Rewrite the records from the line containing "Where should I" through the end of the records, substituting "Arsenal" for "Tottenham" and keeping everything else the same. Leave the pictures out.

Document and screenshot pointing entries
________________
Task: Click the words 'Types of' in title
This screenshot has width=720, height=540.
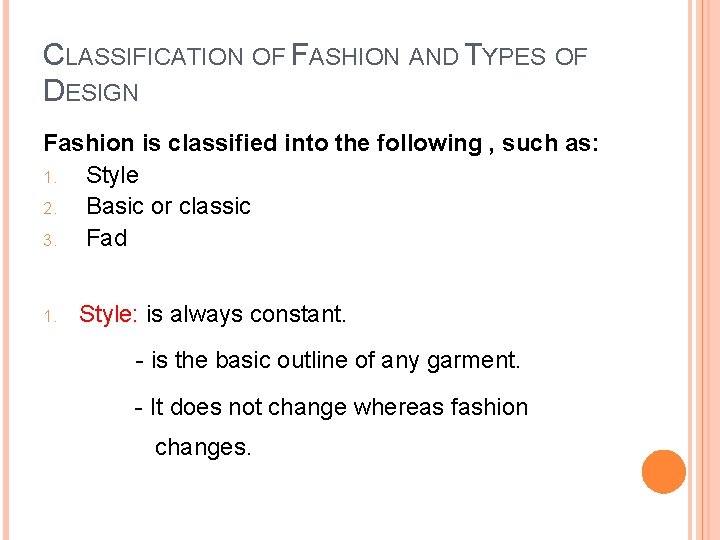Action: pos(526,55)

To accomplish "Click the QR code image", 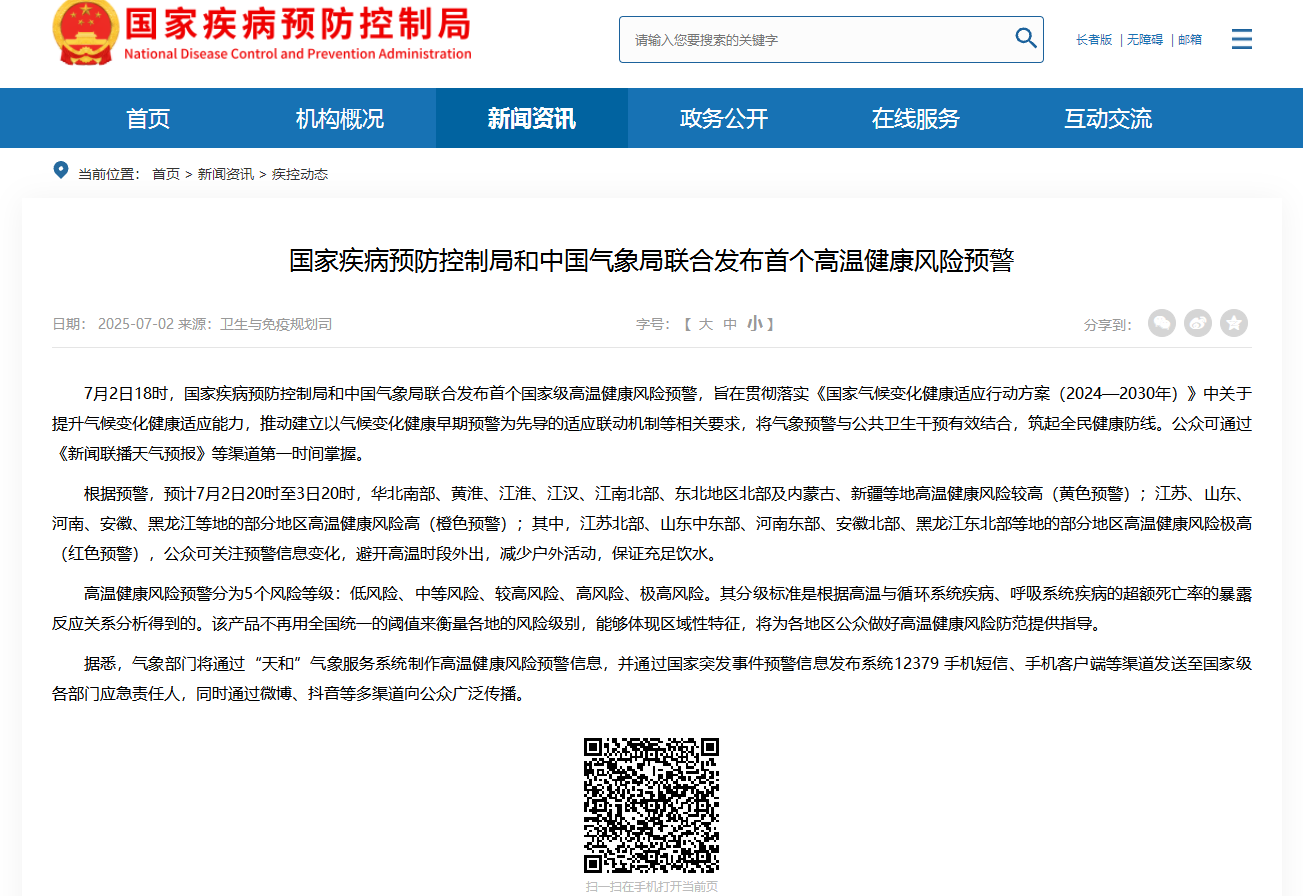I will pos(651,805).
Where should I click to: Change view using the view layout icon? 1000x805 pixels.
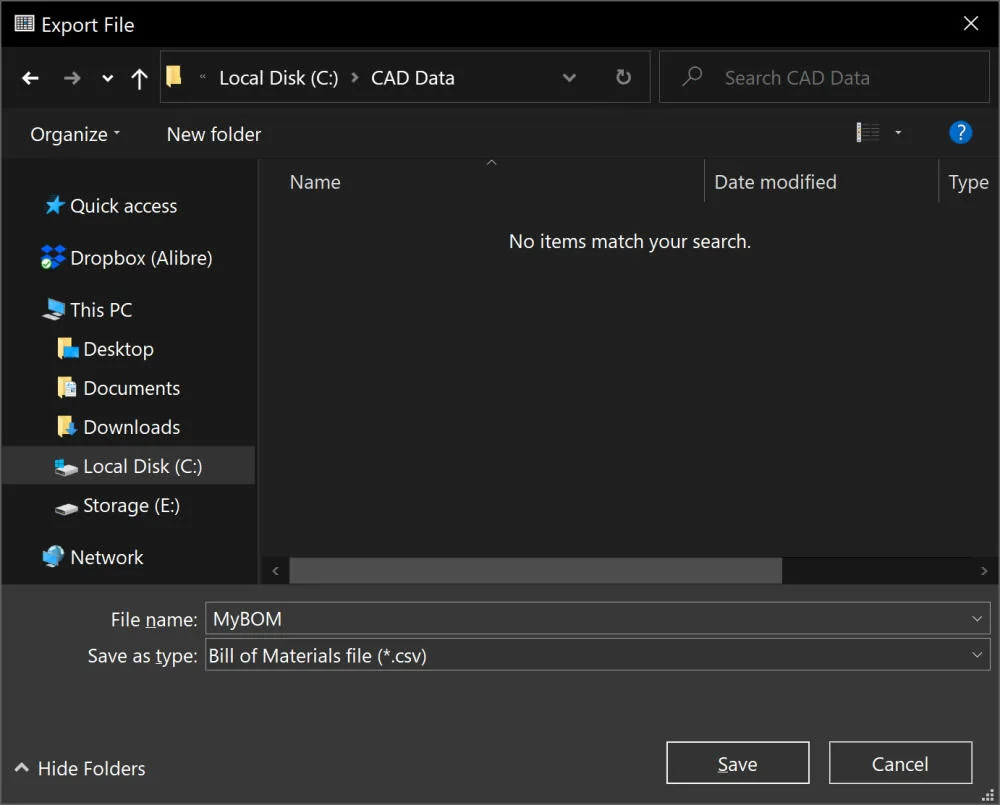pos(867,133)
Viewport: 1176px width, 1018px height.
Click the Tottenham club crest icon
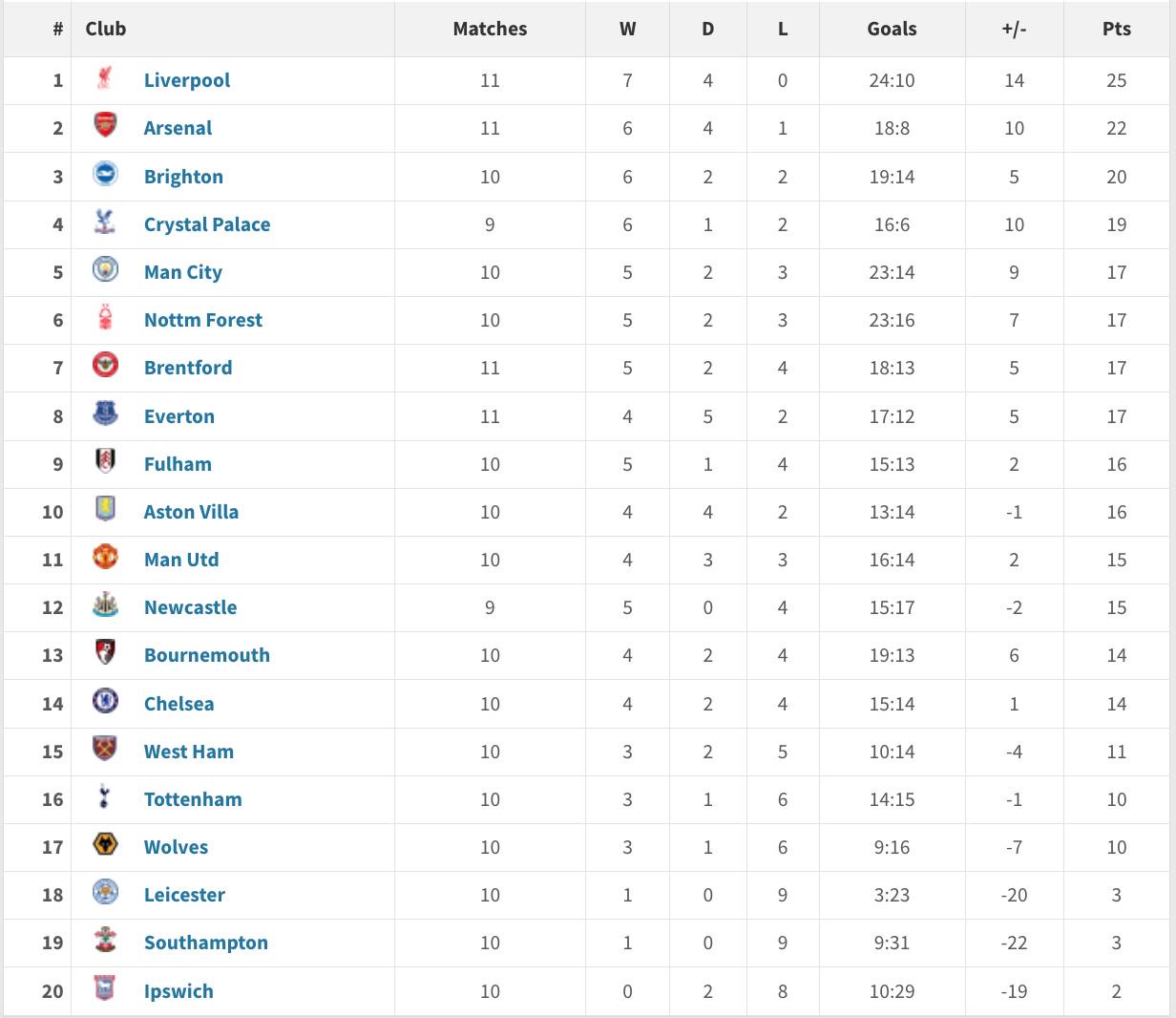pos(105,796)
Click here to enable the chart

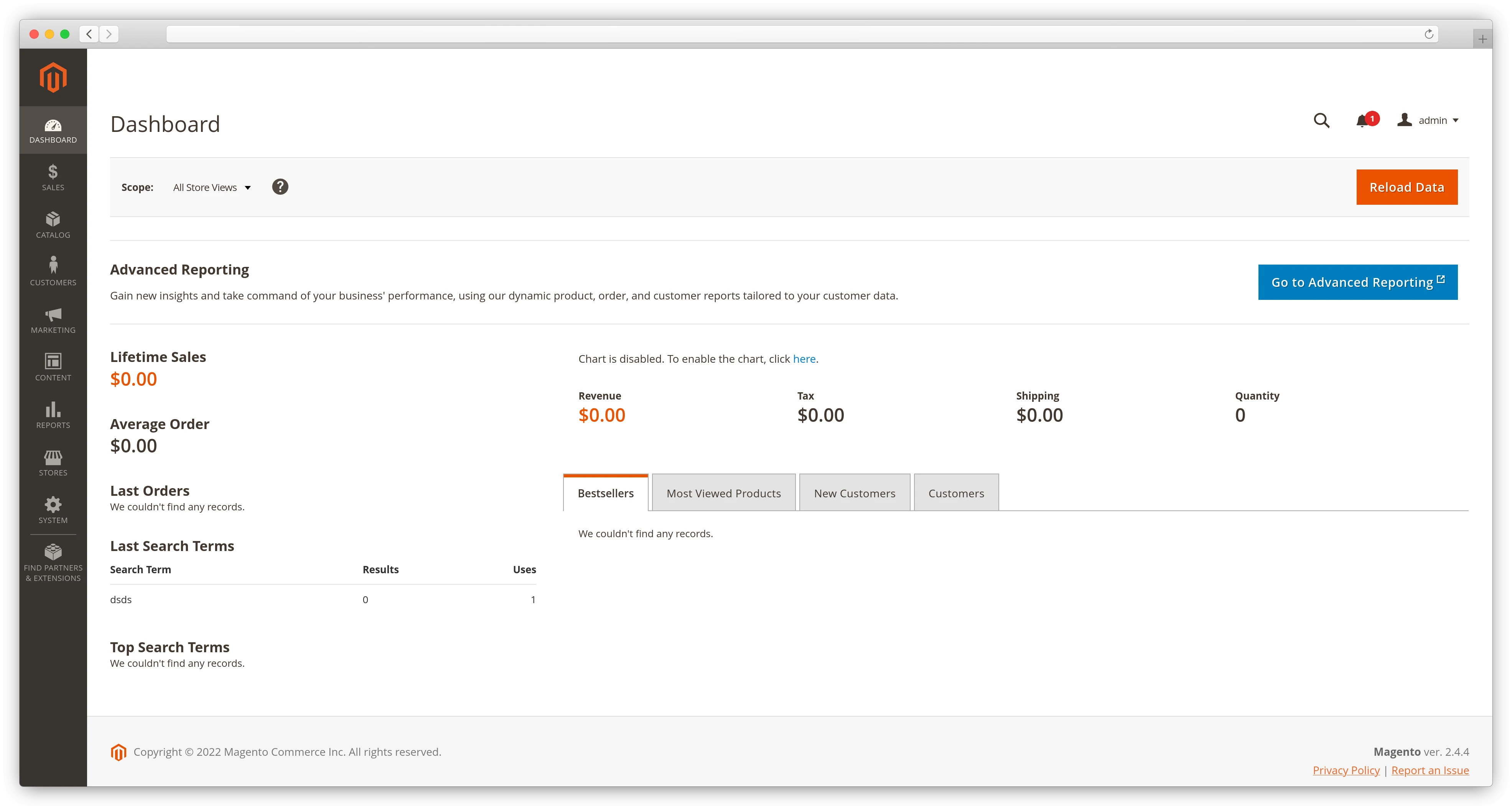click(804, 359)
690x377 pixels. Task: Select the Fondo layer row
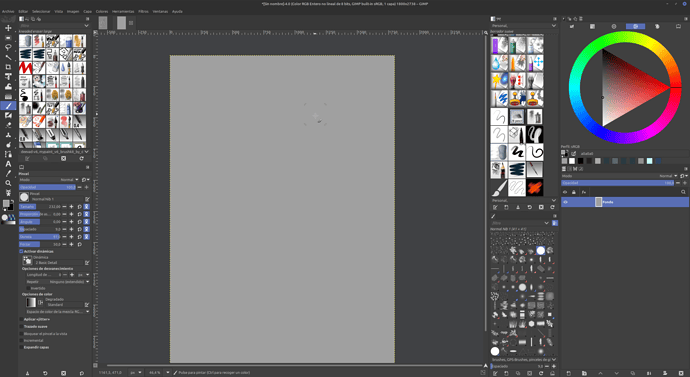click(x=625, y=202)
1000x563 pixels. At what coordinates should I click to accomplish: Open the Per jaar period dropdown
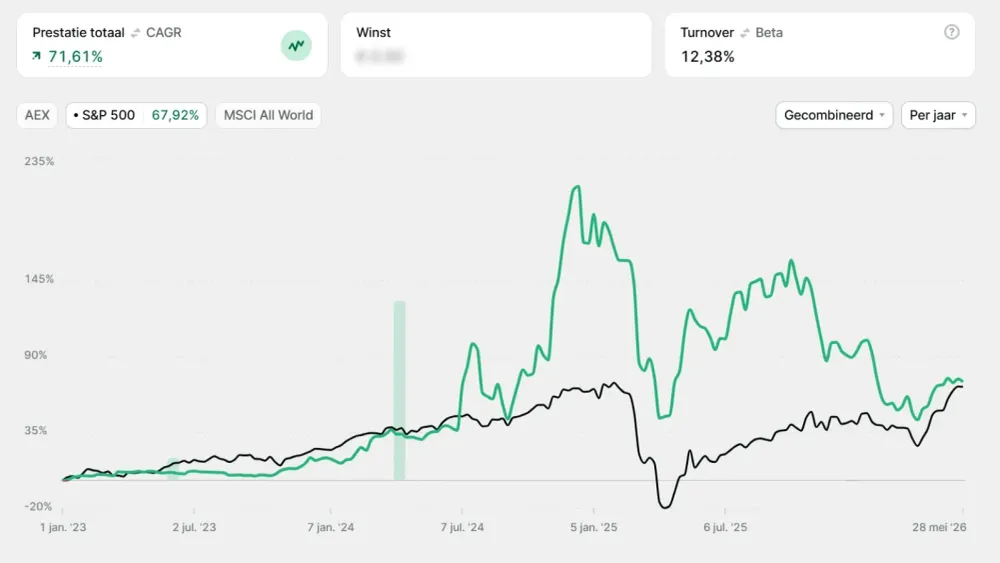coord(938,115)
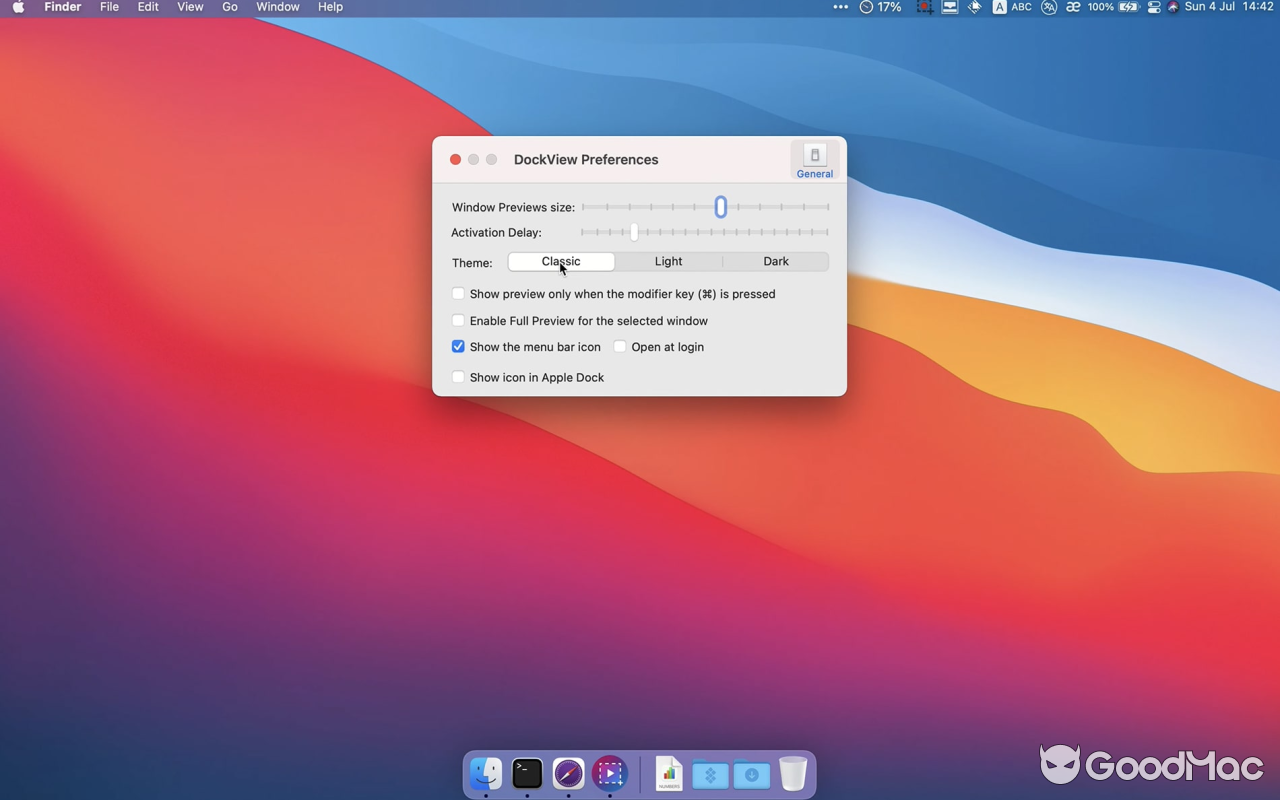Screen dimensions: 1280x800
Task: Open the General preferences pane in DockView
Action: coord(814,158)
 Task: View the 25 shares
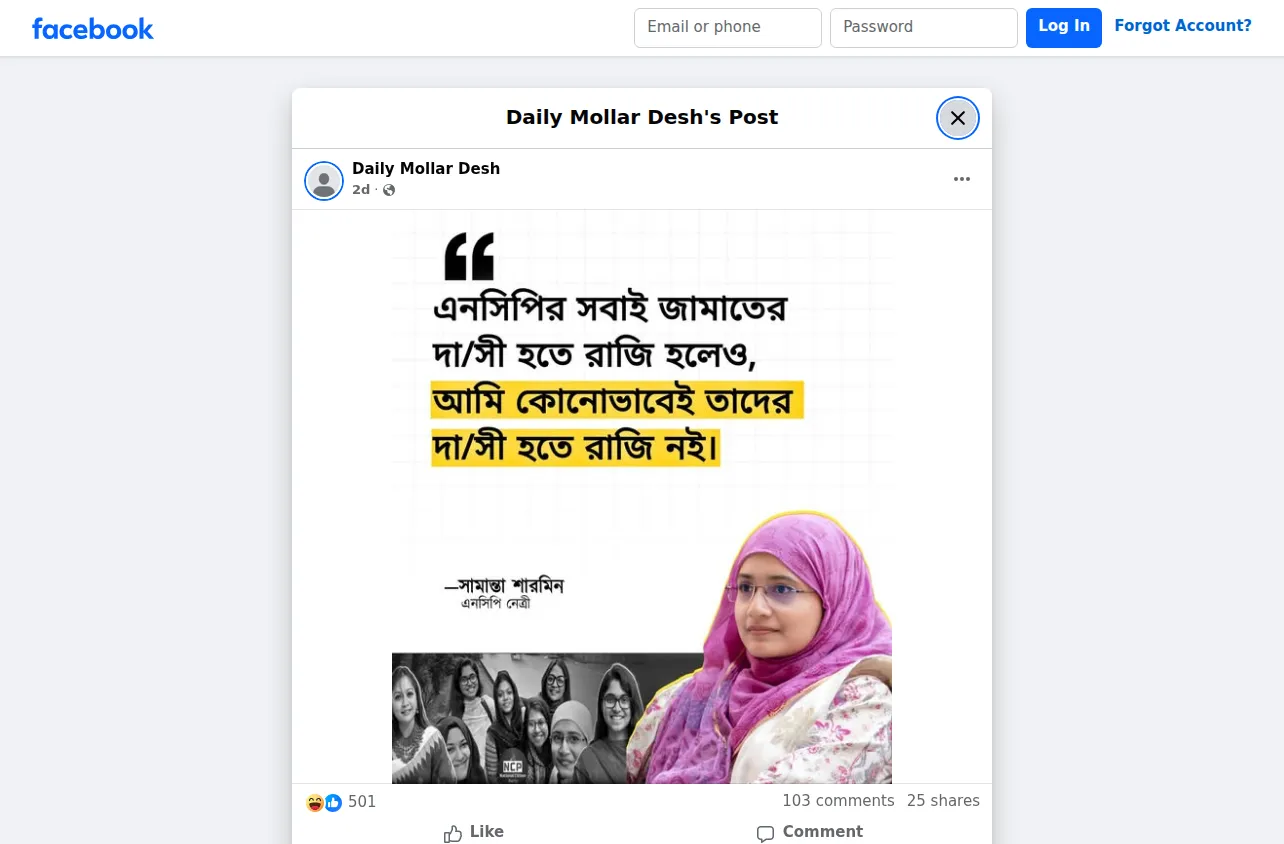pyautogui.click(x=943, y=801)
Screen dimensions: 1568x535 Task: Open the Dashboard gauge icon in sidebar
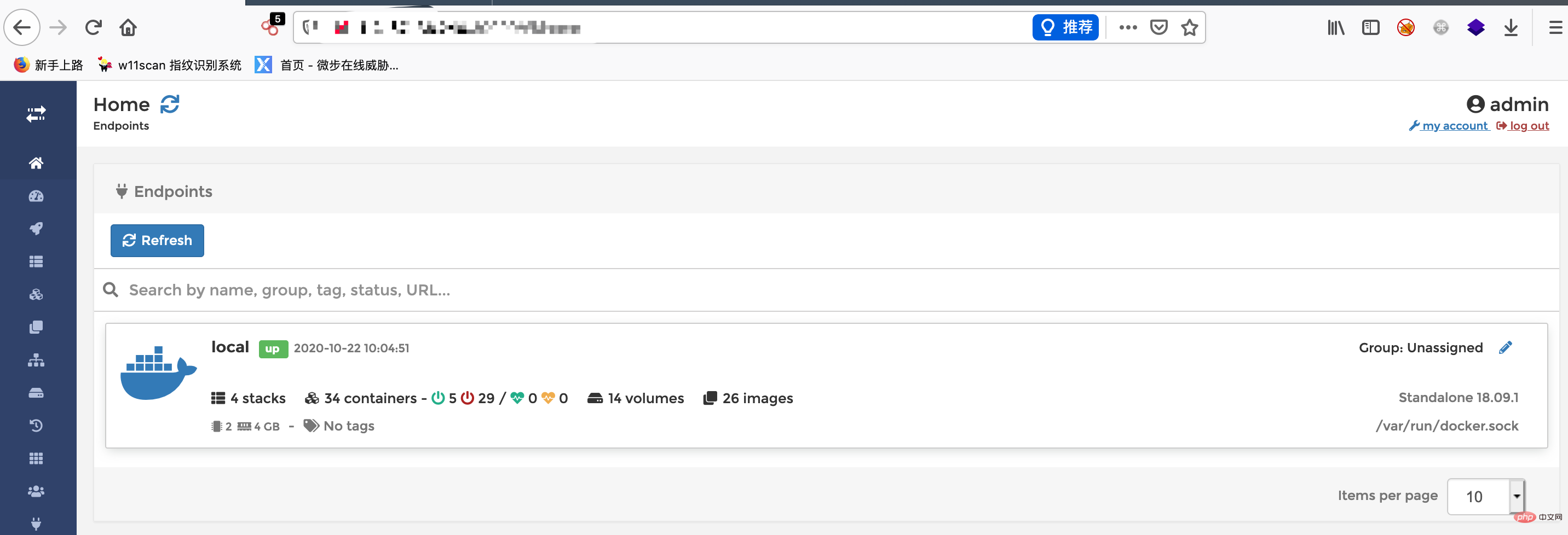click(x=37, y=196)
________________
> **CORRECT RESULT**
Where should I click to: Change view using the view layout icon? 1000x805 pixels.
pos(867,133)
Viewport: 1176px width, 1018px height.
Click the Arsenal club crest icon
pos(105,796)
Click here to enable the chart

click(804, 359)
690x377 pixels. Task: Select the Fondo layer row
click(x=625, y=202)
1000x563 pixels. At what coordinates should I click to accomplish: Open the Per jaar period dropdown
coord(938,115)
Screen dimensions: 1280x800
Task: Open the General preferences pane in DockView
Action: coord(814,158)
 Task: View the 25 shares
pyautogui.click(x=943, y=801)
Screen dimensions: 1568x535 Task: Open the Dashboard gauge icon in sidebar
click(x=37, y=196)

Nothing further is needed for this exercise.